So basically, there isn't any evidence that particularly more crashes happen in Europe than in North America, right?
Yeah, I don't think the evidence really points to that. There are some airlines that statistically aren't so safe that fall under the European umbrella (such as Aeroflot), but on the whole I'd guess it's reasonably even.
As far as systematic safety issues - it's sometimes tough to prove. For example I look at the 2006 Comair accident in Kentucky, and I don't really know what systematically could have been done to prevent it. The media made a big deal about the construction being done on the taxiways and the nonstandard markings, the outdated charts that didn't reflect the construction, and the tower being understaffed - but at the end of the day you had two pilots that simply made a huge, huge mistake.
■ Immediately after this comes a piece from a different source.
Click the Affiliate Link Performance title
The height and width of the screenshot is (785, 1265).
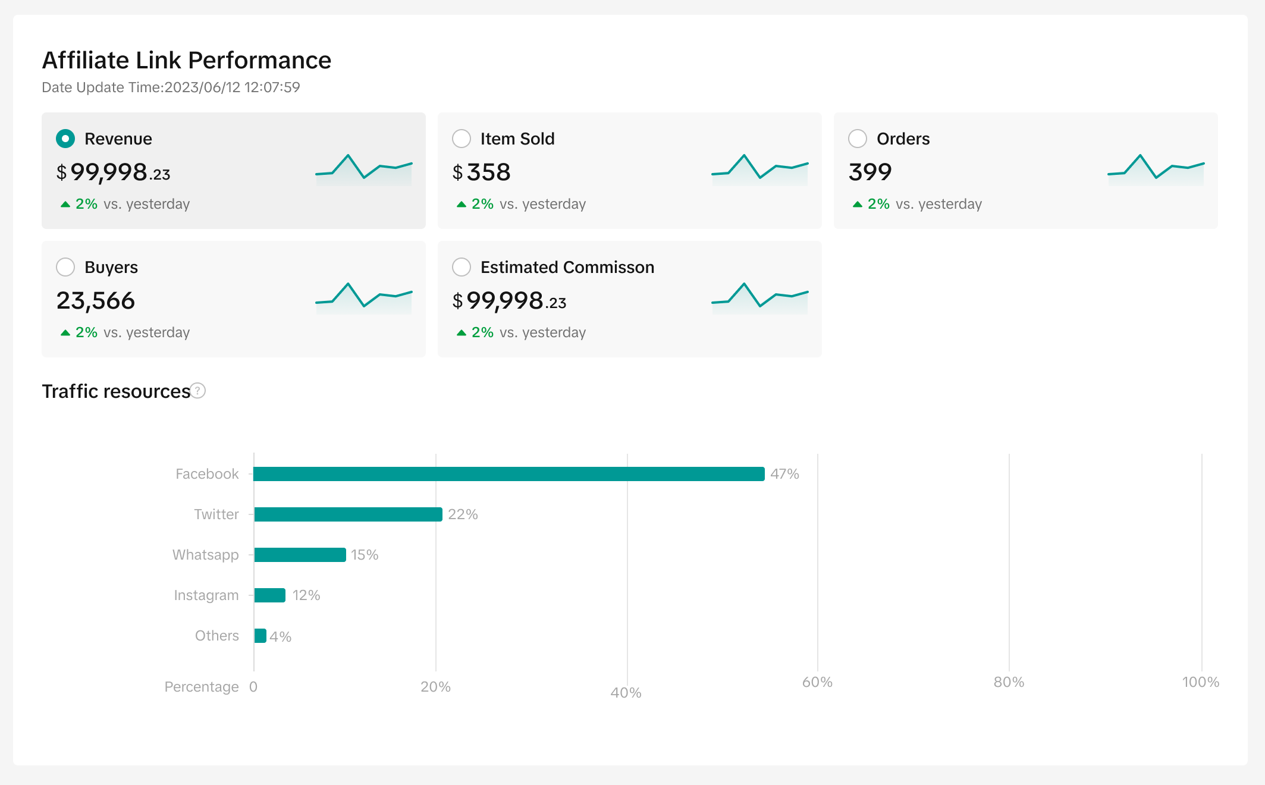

The media loves to pin disasters on 'the system' because it makes for better news, but sometimes you just have a case of humans screwing up, and especially in aviation, people can get killed as a result.
That said, I'm not trying to dismiss systematic safety issues altogether - Captain Sully made a pretty good point about how the job isn't what it used to be. Pay and quality of life for an airline pilot is not all that great these days, and as a result you're attracting a lower class of pilot to the job. The same thing is happening to Air Traffic Controllers (in the US, at least). Also, with airline profits as thin as they are, everyone is riding a knife edge between being efficient and staying safe. It's definitely an interesting situation.